**TO DO:** Which lines of the data hold the word "agent"? Copy all of them.

**DATA RECORDS:**
────────────────────

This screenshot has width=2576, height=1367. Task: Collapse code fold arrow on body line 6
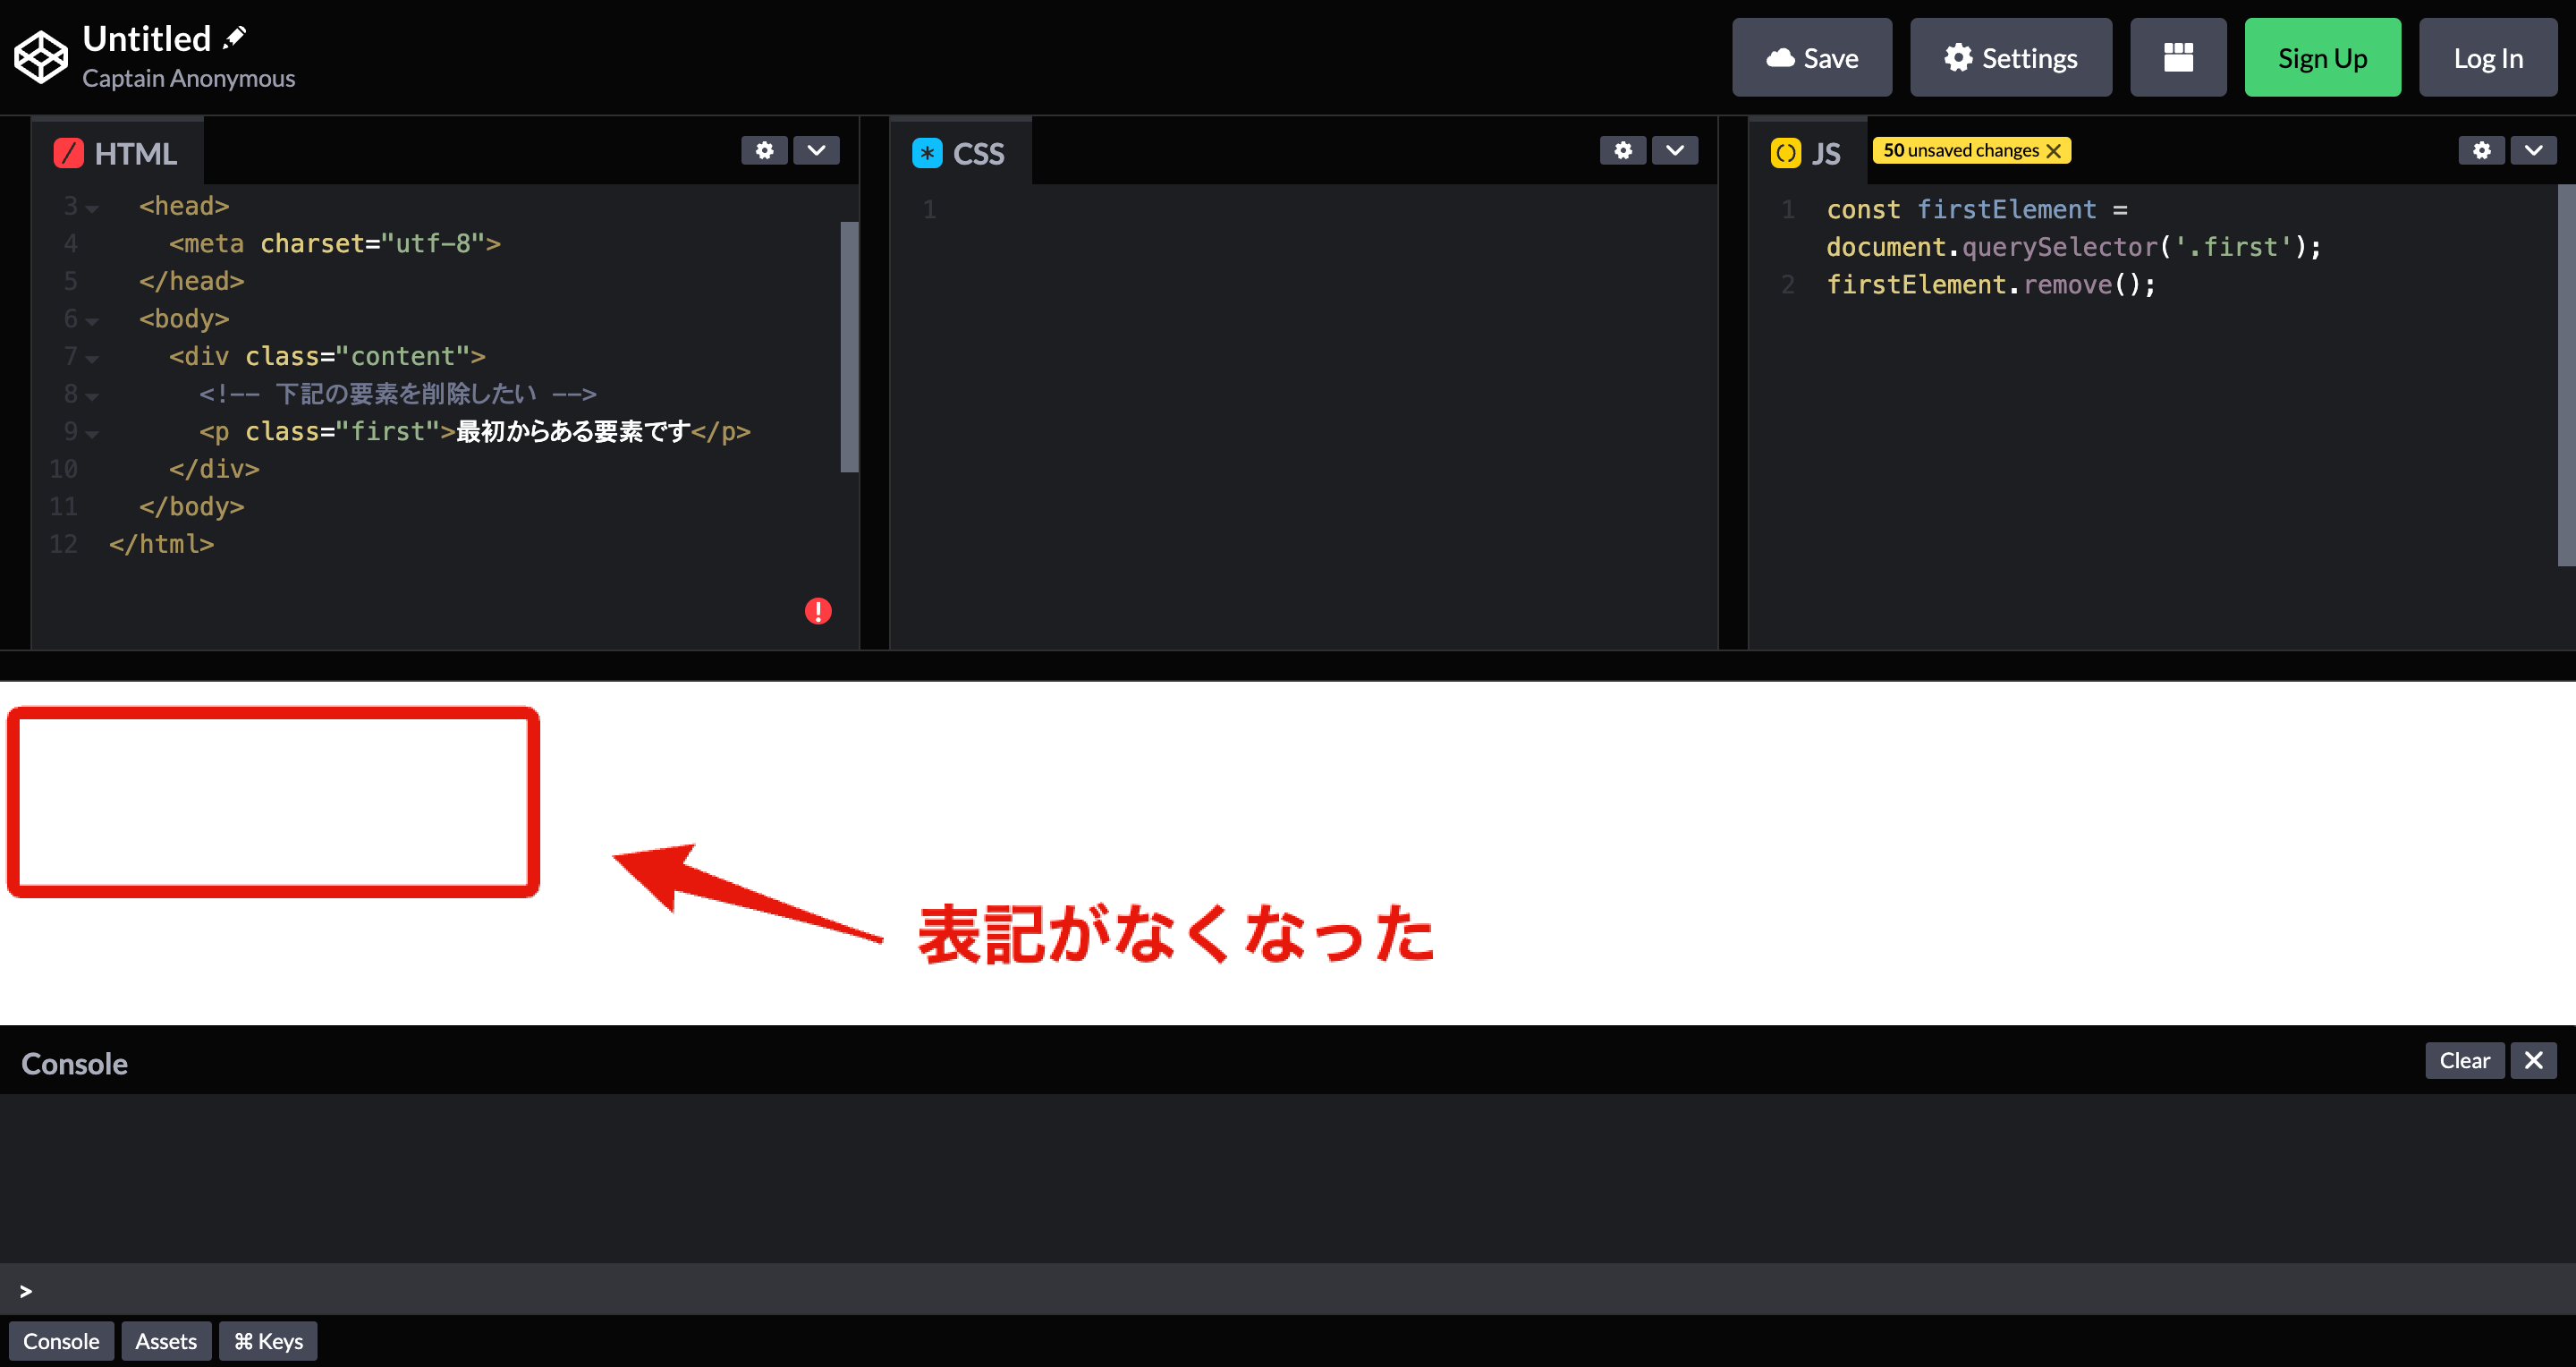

────────────────────

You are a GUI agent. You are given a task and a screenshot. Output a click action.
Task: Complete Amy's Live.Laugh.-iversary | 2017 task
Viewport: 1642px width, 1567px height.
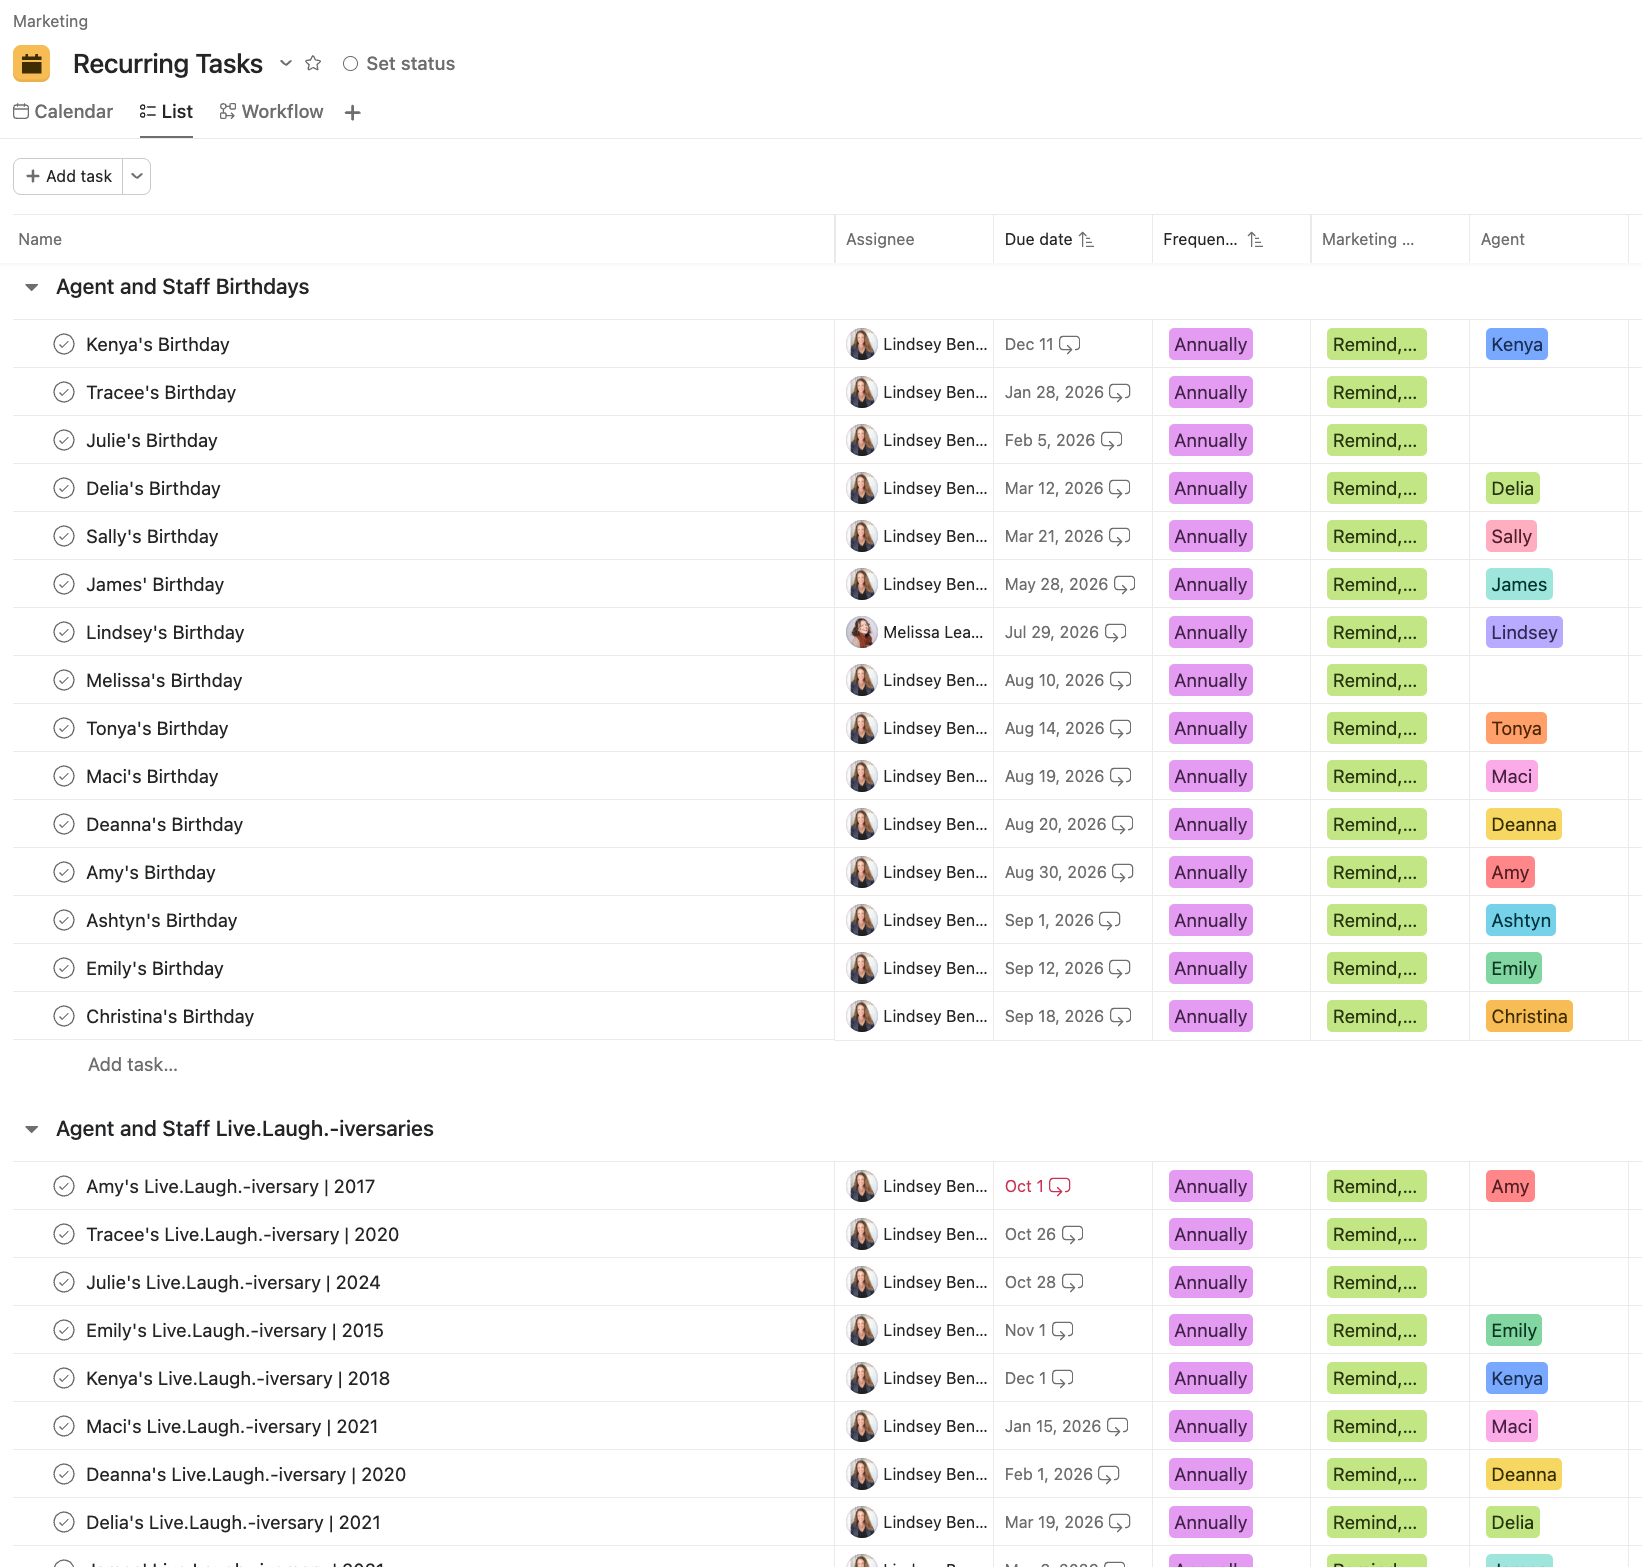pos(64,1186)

────────────────────

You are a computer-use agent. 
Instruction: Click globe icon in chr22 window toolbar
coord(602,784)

────────────────────

**TASK ANSWER:**
You are a GUI agent. You are given a task and a screenshot. Output a click action.
You are a computer-use agent. 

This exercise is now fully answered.